** Source extract **
Final Project - Effectively Communicating 2014 Mean SAT Scores and Participation Rates in the USA through a Bivariate Map
Every year, thousands of students across the nation prepare for one of the most important test of their lives: the SAT. This standardized test plays a major role for students wanting to attend a university or college of their choice. More students than ever are participating in the SAT exam. In fact, in 2014, 1,672,395 college-bound seniors took the test. The College Board produces various datasets depicting program results for the year's results.
For our Final Project, we were placed in the seat of a GIS Analyst for the U.S. Department of Education National Center for Education Statistics, to create a bivariate map (that is, 1 map with 2 themes over one geographical area) for the Washington Post. We were provided data from the College Board of 2014's mean SAT scores (Critical Reading, Math, and Writing separately) and participation percentages rates by U.S. States, plus District of Columbia. We were also tasked to a write a 3-page minimum paper justifying how we effectively communicated the spatial statistical data in our map based on all the cartographic skills and map design principles we've learned throughout the semester. Below is my analysis.
For both data classification methods, I classed my data using 5 classes. This is an ideal class number for easy visual processing. Too many classes can make it difficult for viewers to comprehend the data; yet too few classes can inaccurately represent and corrupt the information.

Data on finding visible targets
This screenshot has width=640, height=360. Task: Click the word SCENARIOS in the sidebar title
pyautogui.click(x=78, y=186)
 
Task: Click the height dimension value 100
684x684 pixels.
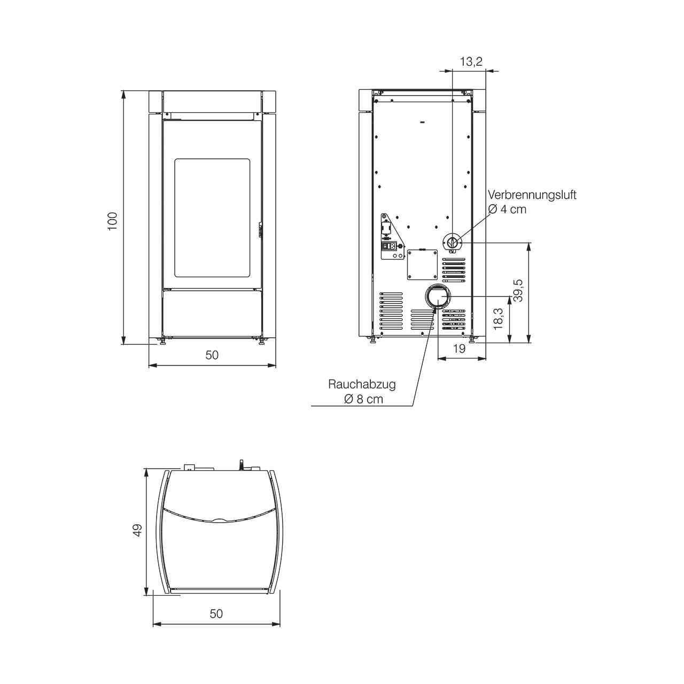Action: pyautogui.click(x=112, y=221)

** Required actions **
1. Return the part of the SAT map write-up starting at "For our Final" and ending at "is my analysis.", copied word for word.
2. Put this sentence from the SAT map write-up into Spanish: "More students than ever are participating in the SAT exam."

** The responses **
1.
For our Final Project, we were placed in the seat of a GIS Analyst for the U.S. Department of Education National Center for Education Statistics, to create a bivariate map (that is, 1 map with 2 themes over one geographical area) for the Washington Post. We were provided data from the College Board of 2014's mean SAT scores (Critical Reading, Math, and Writing separately) and participation percentages rates by U.S. States, plus District of Columbia. We were also tasked to a write a 3-page minimum paper justifying how we effectively communicated the spatial statistical data in our map based on all the cartographic skills and map design principles we've learned throughout the semester. Below is my analysis.

2. Más estudiantes que nunca están participando en el examen SAT.